> _What you are asked to do_
Nothing in the entries may change when they are transcribed.
=== Section Start ===
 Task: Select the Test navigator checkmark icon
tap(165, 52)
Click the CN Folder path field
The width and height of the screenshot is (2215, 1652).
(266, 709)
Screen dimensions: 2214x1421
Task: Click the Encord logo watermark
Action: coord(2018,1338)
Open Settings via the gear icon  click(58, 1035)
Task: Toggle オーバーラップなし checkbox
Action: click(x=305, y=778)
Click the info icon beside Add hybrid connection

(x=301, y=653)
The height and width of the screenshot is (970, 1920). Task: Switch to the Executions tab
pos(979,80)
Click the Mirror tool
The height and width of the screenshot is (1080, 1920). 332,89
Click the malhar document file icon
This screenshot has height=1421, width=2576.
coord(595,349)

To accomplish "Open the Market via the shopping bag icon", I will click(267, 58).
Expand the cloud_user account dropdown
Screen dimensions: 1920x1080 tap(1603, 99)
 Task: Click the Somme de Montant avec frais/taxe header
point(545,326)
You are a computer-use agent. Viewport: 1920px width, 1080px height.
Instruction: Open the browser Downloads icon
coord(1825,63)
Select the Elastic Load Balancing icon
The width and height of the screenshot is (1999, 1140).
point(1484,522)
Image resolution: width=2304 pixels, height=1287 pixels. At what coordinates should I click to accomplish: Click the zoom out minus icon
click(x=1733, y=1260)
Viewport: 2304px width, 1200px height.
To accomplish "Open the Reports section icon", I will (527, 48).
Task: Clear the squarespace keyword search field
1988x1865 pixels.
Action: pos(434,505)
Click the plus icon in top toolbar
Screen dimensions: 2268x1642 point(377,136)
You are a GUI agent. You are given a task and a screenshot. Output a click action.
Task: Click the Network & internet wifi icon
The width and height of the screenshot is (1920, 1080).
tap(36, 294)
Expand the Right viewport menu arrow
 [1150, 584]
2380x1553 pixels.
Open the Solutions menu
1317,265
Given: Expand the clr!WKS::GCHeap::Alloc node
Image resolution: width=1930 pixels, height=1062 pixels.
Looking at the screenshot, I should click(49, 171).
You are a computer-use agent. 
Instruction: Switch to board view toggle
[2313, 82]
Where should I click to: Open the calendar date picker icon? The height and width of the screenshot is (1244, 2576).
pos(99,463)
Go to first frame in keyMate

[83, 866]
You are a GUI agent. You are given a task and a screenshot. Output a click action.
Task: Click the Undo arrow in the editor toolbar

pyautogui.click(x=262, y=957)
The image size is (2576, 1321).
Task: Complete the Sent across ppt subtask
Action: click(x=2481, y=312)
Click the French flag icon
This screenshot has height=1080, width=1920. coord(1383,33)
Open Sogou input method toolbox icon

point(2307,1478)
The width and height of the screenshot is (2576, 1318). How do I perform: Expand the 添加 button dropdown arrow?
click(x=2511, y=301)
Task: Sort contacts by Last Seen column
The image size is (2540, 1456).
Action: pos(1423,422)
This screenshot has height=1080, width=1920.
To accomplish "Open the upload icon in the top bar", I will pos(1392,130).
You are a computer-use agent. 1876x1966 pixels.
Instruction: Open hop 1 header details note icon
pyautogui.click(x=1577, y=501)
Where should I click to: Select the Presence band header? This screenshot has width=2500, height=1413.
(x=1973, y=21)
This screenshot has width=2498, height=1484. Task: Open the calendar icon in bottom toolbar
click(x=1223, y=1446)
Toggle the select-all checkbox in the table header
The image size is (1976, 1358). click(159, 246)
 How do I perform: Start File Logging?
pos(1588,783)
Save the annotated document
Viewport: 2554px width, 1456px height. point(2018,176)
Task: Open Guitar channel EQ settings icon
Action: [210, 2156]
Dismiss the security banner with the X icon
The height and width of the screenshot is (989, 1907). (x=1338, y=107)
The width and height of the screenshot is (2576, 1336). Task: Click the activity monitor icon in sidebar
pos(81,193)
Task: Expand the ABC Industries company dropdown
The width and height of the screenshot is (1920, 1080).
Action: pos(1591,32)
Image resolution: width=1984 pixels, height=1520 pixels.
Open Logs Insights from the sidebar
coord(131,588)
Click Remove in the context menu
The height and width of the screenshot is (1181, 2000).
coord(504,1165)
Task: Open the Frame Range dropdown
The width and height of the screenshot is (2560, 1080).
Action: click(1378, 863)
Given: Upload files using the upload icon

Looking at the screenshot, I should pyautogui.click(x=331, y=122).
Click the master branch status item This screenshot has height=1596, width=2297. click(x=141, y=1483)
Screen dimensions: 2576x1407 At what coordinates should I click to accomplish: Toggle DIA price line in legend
=== Section End ===
> _Task answer_
 Task: Select the Test navigator checkmark icon
tap(165, 52)
Click the CN Folder path field
The width and height of the screenshot is (2215, 1652).
(266, 709)
Screen dimensions: 2214x1421
Task: Click the Encord logo watermark
Action: coord(2018,1338)
Open Settings via the gear icon  click(58, 1035)
Task: Toggle オーバーラップなし checkbox
Action: click(x=305, y=778)
Click the info icon beside Add hybrid connection

(x=301, y=653)
The height and width of the screenshot is (970, 1920). Task: Switch to the Executions tab
pos(979,80)
Click the Mirror tool
The height and width of the screenshot is (1080, 1920). 332,89
Click the malhar document file icon
This screenshot has height=1421, width=2576.
coord(595,349)

To accomplish "Open the Market via the shopping bag icon", I will click(267, 58).
Expand the cloud_user account dropdown
Screen dimensions: 1920x1080 tap(1603, 99)
 Task: Click the Somme de Montant avec frais/taxe header
point(545,326)
You are a computer-use agent. Viewport: 1920px width, 1080px height.
Instruction: Open the browser Downloads icon
coord(1825,63)
Select the Elastic Load Balancing icon
The width and height of the screenshot is (1999, 1140).
point(1484,522)
Image resolution: width=2304 pixels, height=1287 pixels. At what coordinates should I click to accomplish: Click the zoom out minus icon
click(x=1733, y=1260)
Viewport: 2304px width, 1200px height.
To accomplish "Open the Reports section icon", I will (527, 48).
Task: Clear the squarespace keyword search field
1988x1865 pixels.
Action: pos(434,505)
Click the plus icon in top toolbar
Screen dimensions: 2268x1642 point(377,136)
You are a GUI agent. You are given a task and a screenshot. Output a click action.
Task: Click the Network & internet wifi icon
The width and height of the screenshot is (1920, 1080).
tap(36, 294)
Expand the Right viewport menu arrow
 [1150, 584]
2380x1553 pixels.
Open the Solutions menu
1317,265
Given: Expand the clr!WKS::GCHeap::Alloc node
Image resolution: width=1930 pixels, height=1062 pixels.
Looking at the screenshot, I should click(49, 171).
You are a computer-use agent. 
Instruction: Switch to board view toggle
[2313, 82]
Where should I click to: Open the calendar date picker icon? The height and width of the screenshot is (1244, 2576).
pos(99,463)
Go to first frame in keyMate

[83, 866]
You are a GUI agent. You are given a task and a screenshot. Output a click action.
Task: Click the Undo arrow in the editor toolbar

pyautogui.click(x=262, y=957)
The image size is (2576, 1321).
Task: Complete the Sent across ppt subtask
Action: click(x=2481, y=312)
Click the French flag icon
This screenshot has height=1080, width=1920. coord(1383,33)
Open Sogou input method toolbox icon

point(2307,1478)
The width and height of the screenshot is (2576, 1318). How do I perform: Expand the 添加 button dropdown arrow?
click(x=2511, y=301)
Task: Sort contacts by Last Seen column
The image size is (2540, 1456).
Action: pos(1423,422)
This screenshot has height=1080, width=1920.
To accomplish "Open the upload icon in the top bar", I will pos(1392,130).
You are a computer-use agent. 1876x1966 pixels.
Instruction: Open hop 1 header details note icon
pyautogui.click(x=1577, y=501)
Where should I click to: Select the Presence band header? This screenshot has width=2500, height=1413.
(x=1973, y=21)
This screenshot has width=2498, height=1484. Task: Open the calendar icon in bottom toolbar
click(x=1223, y=1446)
Toggle the select-all checkbox in the table header
The image size is (1976, 1358). click(159, 246)
 How do I perform: Start File Logging?
pos(1588,783)
Save the annotated document
Viewport: 2554px width, 1456px height. point(2018,176)
Task: Open Guitar channel EQ settings icon
Action: [210, 2156]
Dismiss the security banner with the X icon
The height and width of the screenshot is (989, 1907). (x=1338, y=107)
The width and height of the screenshot is (2576, 1336). Task: Click the activity monitor icon in sidebar
pos(81,193)
Task: Expand the ABC Industries company dropdown
The width and height of the screenshot is (1920, 1080).
Action: pos(1591,32)
Image resolution: width=1984 pixels, height=1520 pixels.
Open Logs Insights from the sidebar
coord(131,588)
Click Remove in the context menu
The height and width of the screenshot is (1181, 2000).
coord(504,1165)
Task: Open the Frame Range dropdown
The width and height of the screenshot is (2560, 1080).
Action: click(1378, 863)
Given: Upload files using the upload icon

Looking at the screenshot, I should pyautogui.click(x=331, y=122).
Click the master branch status item This screenshot has height=1596, width=2297. click(x=141, y=1483)
Screen dimensions: 2576x1407 At what coordinates should I click to accomplish: Toggle DIA price line in legend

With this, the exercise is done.